Nous mentionnerons encore deux autres articles. Dans le premier, M. Roland Renais, étudiant les écrits maçon­niques français de la première moitié du XIXe siècle, re­lève qu’ils s’accordent tous à faire remonter l’Ordre « beaucoup plus aux mystères antiques qu’aux bâtisseurs de cathédrales ». L’auteur reproduit une « gravure allégo­rique » extraite d’un ouvrage publié en 1817 : Manuel du Franc-Maçon, par Bazot. Les symboles représentés sur cet­te gravure montrent à l’évidence l’intention de rattacher la Maçonnerie non seulement à la tradition judéo-chré­tienne, mais encore aux Mystères celtiques, grecs, égyp­tiens et chaldéens.

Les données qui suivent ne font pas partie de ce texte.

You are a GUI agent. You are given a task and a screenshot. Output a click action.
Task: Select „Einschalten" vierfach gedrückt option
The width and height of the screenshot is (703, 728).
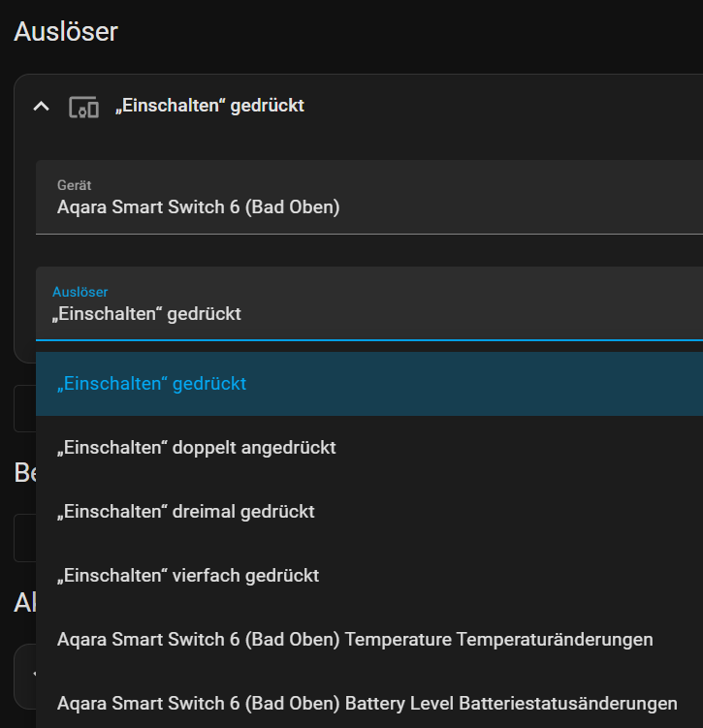pyautogui.click(x=188, y=576)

On pourrait même ajouter quelque cho­se. La déesse Minerve, qui occupe tout le centre de la gravure, porte au-dessus de son diadème une couronne de 7 étoiles, qui rappellent les 7 étoiles figurant sur les Ta­bleaux de loge français et qu’on peignait aussi autrefois au plafond des ateliers. D’après Guénon, ces sept étoiles représentent celles de la Grande Ourse et évoquent les origines « hyperboréennes » de la Maçonnerie. A noter que Minerve, patronne des Collegia fabrorum, était la dées­se de la Sagesse, de la Force et de la Beauté ; fille du tonnerre (puisque née d’un coup de hache), elle était in­voquée par les architectes qui lui dédiaient les plus re­marquables de leurs œuvres : le navire « Argo », le che­val de bois qui permit de prendre Troie, etc.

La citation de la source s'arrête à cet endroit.